When the Cumberland and Westmorland Branch of the British Medical Association was formed in 1868, he became its Honorary Secretary, a position which he retained for two years. In 1877 he was elected President of the Branch, and on that occasion delivered an interesting address on some anomalies of disease. When in 1901 he finally retired, after forty years of active practice, he received many tokens of the esteem in which he was held by his fellow-citizens and professional brethren. From his patients and friends he received a presentation consisting of a silver flower bowl and a cheque for £300, while his professional brethren in Carlisle and the neighbourhood presented him with an illuminated address, and two portraits which now hang, one in the board room of the infirmary, and the other in the board room of the Dispensary.

Dr. Lockie, as has been said, was very actively engaged in practice throughout his life, but though he wrote little, he kept himself well acquainted with the progress of medicine, and even after his retirement took a prominent part in the establishment of Bencathra Sanatorium for Consumption. He not only gave his influence to the promotion of the movement, but handed over to the fund which was being raised the pecuniary part of the testimonial he had received in 1901 from patients and friends, adding to the sum a personal donation of £100. Dr. Lockie had a very lofty conception of the duties and responsibilities of the physician, and his opinion as a consultant was highly valued, for he had won the confidence and esteem alike of his medical colleagues and of the public. He was thorough in all he did, careful and painstaking in diagnosis, and wholly devoted to his professional work and to his profession. His knowledge of medicine and his conscientiousness in the discharge of the obligations it imposes, combined, with his shrewd and kindly character, greatly to endear him to the young men who came under his influence, and on his retirement from the Infirmary he was entertained at dinner in Carlisle by a large number of old house-surgeons, some of whom travelled long distances to be present. His hosts at this dinner presented him with an epergne and an album containing the photographs of many of the donors.

Although so busily engaged in the many directions already indicated, Dr. Lockie was a well-read man, his habit of early rising affording him the needed leisure. In his early days longer escapes from work were devoted to rambles through the Lake Country, which he knew from end to end. At a rather later age than most men he became an Alpine climber, and attained considerable skill in that difficult sport. When advancing years warned him to abandon it, he replaced climbing by cycling and golf.

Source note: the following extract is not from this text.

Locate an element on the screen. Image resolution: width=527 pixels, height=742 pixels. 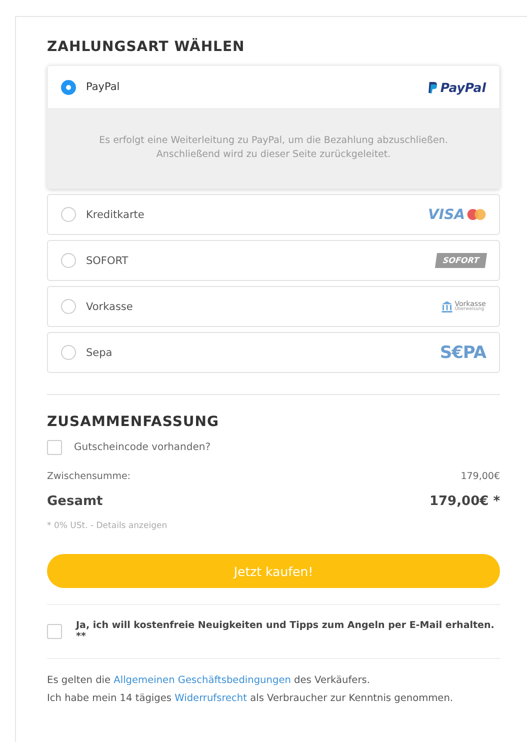
option-label: Sepa is located at coordinates (100, 352).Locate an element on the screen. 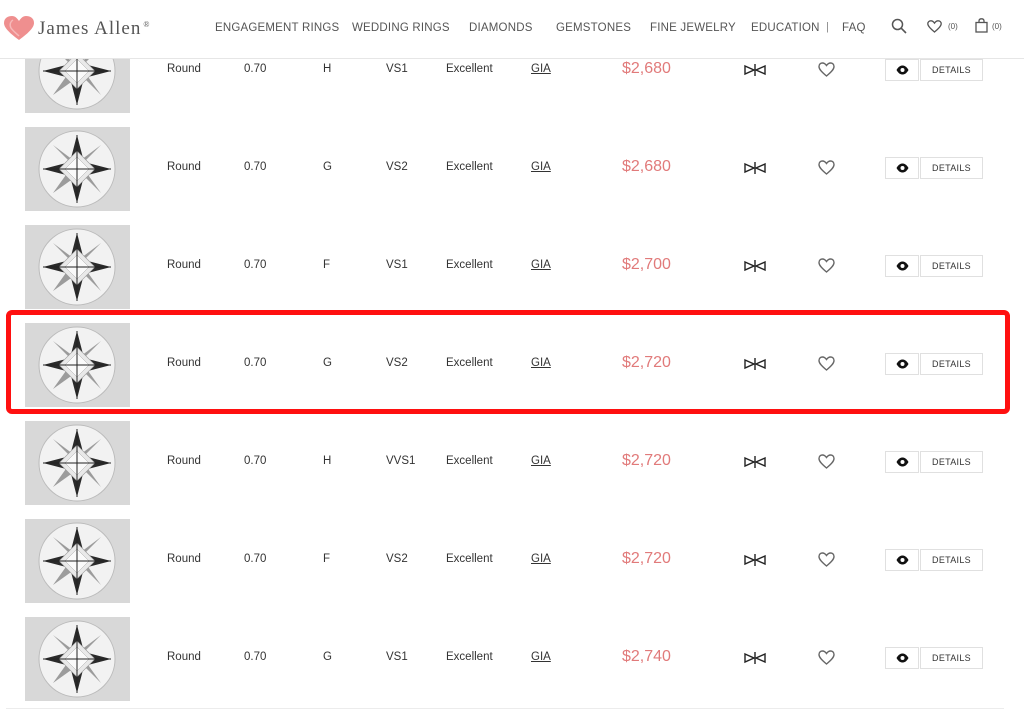 The image size is (1024, 709). clarity-value: VVS1 is located at coordinates (401, 461). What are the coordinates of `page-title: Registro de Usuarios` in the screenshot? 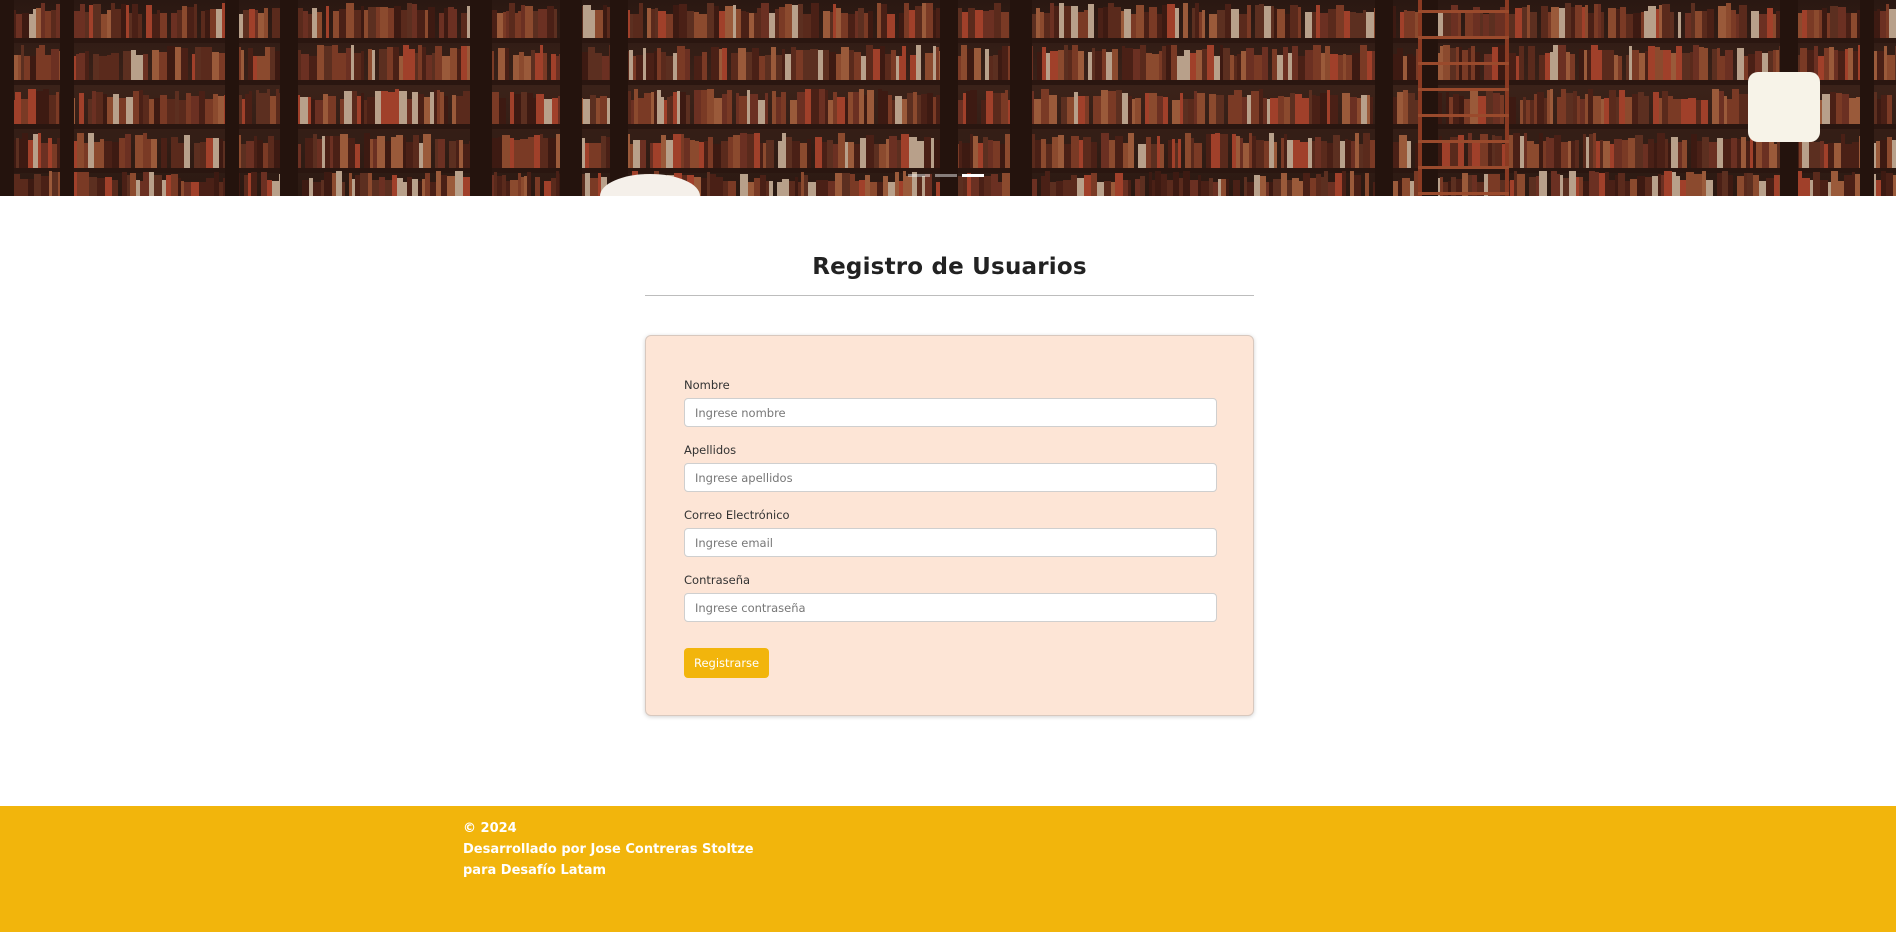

Dr. Lockie married in 1868 Miss Doeg, of Carlisle; there was one child of the marriage, which died in infancy, and Mrs. Lockie herself died after six years of wedded life. Her husband did not marry again, but resided with his sister until his death.

At a meeting of the Committee of Management of the Cumberland Infirmary on April 20th the following resolution was adopted:

That the committee have heard with deep regret of the death of Dr. Lockie, Consulting Physician to the Infirmary, and a Vice-President of the Institution. They desire to put on record their appreciation of the eminent services which Dr. Lockie has rendered to the infirmary during a period extending over thirty years. Appointed Honorary Physician in 1868; Dr. Lockie discharged the duties of the office with singular whole-heartedness, zeal, and regularity until his resignation in 1897, and as a member of the Committee of Management gave in addition much valuable time and assistance in all matters connected with the enlargement and improvement of the Infirmary. His work among the patients was invaluable, while his unfailing courtesy and kindness of heart endeared him to all. The committee desires to express to Miss M. A. Lockie and to his other relatives their sincere sympathy with them in their bereavement.

The funeral took place on April 21st, and was attended by a very large number of medical men in Carlisle and the neighbourhood, and by representatives of the Committee of Management of the Infirmary. The first part of the service was held in St. Mary’s Church, and the interment took place at Carlisle Cemetery.